I’m currently working on a research project involving compression of granular material in a lab made python simulator and I am trying to prove the efficacy (for a research paper) of the lab’s simulator by recreating the simulation in LAMMPS. The simulation in python is split up into two parts; one being sample preparation and the other being the experiment.
The main problems I’m having at the moment are pretty far apart in terms of difficulty (at least from what I’m expecting).
The first problem I’ve run into is in the sample preparation. The sample starts off as a rectangular prism (there are some pictures below) with a lattice of grains filling the box to a point where the top boundary can “fall” and compress the grains to a cubic shape. The problem I’m having with this part is that I do not know how to move the top boundary as if gravity had acted on it. I thought maybe introducing a particle with gravity to the top boundary might settle it but there would be a host of problems with that (how would the particle be shaped, how would a boundary be fixed at the bottom of the particle, etc). I tried having a fixed rate compression of the boundary that would compress to a point where the cube would be made however I had trouble having forces between the moving wall and the grains in the simulation (most of the grains passed straight through the moving wall). Does anyone have any suggestions on how one could mimic this movement in LAMMPS? The first picture I’ve added shows a few grains chosen randomly and their z coordinates while being compressed by a top wall given gravity (hence the damped oscillations). The top wall is then fixed after some variable number of timesteps and the sample is prepared.

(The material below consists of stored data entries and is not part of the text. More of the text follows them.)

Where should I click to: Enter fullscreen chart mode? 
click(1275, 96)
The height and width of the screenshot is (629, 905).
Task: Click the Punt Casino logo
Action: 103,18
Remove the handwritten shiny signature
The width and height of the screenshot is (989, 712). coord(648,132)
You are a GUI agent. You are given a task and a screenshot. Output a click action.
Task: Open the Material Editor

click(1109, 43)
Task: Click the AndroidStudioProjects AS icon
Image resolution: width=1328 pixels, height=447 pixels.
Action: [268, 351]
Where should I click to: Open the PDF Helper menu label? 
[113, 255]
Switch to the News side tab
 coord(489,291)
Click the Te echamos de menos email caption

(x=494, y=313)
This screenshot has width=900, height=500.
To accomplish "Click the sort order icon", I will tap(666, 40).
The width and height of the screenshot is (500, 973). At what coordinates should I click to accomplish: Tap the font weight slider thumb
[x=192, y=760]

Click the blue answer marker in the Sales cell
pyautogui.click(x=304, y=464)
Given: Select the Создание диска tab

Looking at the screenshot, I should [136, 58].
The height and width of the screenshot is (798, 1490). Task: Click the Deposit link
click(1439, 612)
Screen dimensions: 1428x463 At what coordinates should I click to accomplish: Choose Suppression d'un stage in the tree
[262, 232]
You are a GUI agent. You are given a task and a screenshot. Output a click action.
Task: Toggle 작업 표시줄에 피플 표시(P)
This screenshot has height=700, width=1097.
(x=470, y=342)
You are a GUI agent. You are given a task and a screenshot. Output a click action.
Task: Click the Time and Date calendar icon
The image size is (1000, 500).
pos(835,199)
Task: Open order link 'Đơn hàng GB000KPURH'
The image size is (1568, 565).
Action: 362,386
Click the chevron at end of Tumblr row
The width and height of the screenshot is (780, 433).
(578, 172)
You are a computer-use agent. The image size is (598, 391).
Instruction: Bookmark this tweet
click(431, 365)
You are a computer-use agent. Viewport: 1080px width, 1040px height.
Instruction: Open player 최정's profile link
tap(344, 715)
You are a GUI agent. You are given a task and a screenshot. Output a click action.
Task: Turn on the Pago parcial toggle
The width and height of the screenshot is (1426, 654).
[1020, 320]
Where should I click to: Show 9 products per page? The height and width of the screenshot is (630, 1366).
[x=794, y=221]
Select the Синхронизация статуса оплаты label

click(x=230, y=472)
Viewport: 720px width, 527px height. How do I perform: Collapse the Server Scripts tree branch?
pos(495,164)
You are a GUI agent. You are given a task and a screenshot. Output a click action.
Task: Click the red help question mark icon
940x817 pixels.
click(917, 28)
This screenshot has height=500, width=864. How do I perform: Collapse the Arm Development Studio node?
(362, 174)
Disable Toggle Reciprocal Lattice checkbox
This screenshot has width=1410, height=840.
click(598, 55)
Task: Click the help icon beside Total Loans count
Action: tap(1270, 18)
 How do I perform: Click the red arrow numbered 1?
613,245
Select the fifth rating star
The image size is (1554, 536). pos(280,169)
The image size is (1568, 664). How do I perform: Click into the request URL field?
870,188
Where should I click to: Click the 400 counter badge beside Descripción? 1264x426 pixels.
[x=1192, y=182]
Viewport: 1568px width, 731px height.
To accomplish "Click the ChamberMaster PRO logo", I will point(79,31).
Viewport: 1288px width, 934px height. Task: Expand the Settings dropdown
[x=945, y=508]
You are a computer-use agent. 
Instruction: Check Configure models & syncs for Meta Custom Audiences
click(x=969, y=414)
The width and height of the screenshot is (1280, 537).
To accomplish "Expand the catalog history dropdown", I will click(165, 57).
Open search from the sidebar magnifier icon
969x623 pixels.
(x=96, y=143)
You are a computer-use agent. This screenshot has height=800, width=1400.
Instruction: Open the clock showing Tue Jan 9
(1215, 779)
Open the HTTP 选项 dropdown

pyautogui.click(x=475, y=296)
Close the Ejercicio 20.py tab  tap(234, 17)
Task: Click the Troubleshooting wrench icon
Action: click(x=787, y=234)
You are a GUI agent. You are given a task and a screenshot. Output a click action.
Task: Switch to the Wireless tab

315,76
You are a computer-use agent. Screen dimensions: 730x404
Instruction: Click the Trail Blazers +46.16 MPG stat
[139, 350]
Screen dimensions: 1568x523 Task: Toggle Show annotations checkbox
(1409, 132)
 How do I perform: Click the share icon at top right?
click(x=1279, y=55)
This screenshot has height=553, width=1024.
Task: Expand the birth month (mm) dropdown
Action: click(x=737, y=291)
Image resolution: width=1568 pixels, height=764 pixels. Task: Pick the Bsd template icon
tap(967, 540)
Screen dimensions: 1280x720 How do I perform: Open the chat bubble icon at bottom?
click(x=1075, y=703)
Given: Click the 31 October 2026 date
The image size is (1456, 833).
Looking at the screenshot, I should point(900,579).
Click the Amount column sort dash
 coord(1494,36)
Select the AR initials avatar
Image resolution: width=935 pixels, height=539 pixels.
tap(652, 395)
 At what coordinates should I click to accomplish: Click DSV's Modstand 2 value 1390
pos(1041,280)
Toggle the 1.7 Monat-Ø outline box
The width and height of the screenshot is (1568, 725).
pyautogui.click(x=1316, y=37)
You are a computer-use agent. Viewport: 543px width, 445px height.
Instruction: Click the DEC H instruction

My second problem is a lot more convoluted. In the experiment part of the simulation the box undergoes a uniform compression and decompression from all sides and then undergoes a similar compression but this time with a “bump” added in the form of a shear strain. The bump is quite quick and involves two sides of the box to compress while the other two walls on perpendicular axis decompress. I’ll try to add as many pictures as possible but they might not pay justice to this part. I cannot even find a project that has this form of shear strain much less one that is based on a waveform so I do not know where to begin with this part of the replication of this research project. This is the part of the project I definitely need the most help with. The second photo I’ve included has the shear strain as the bottom picture and the uniform compression processes in the two graphs above.
If anyone resources that might help please let me know.
Also if the second part is a bit ambiguous I can try to make a short gif of the shear strain.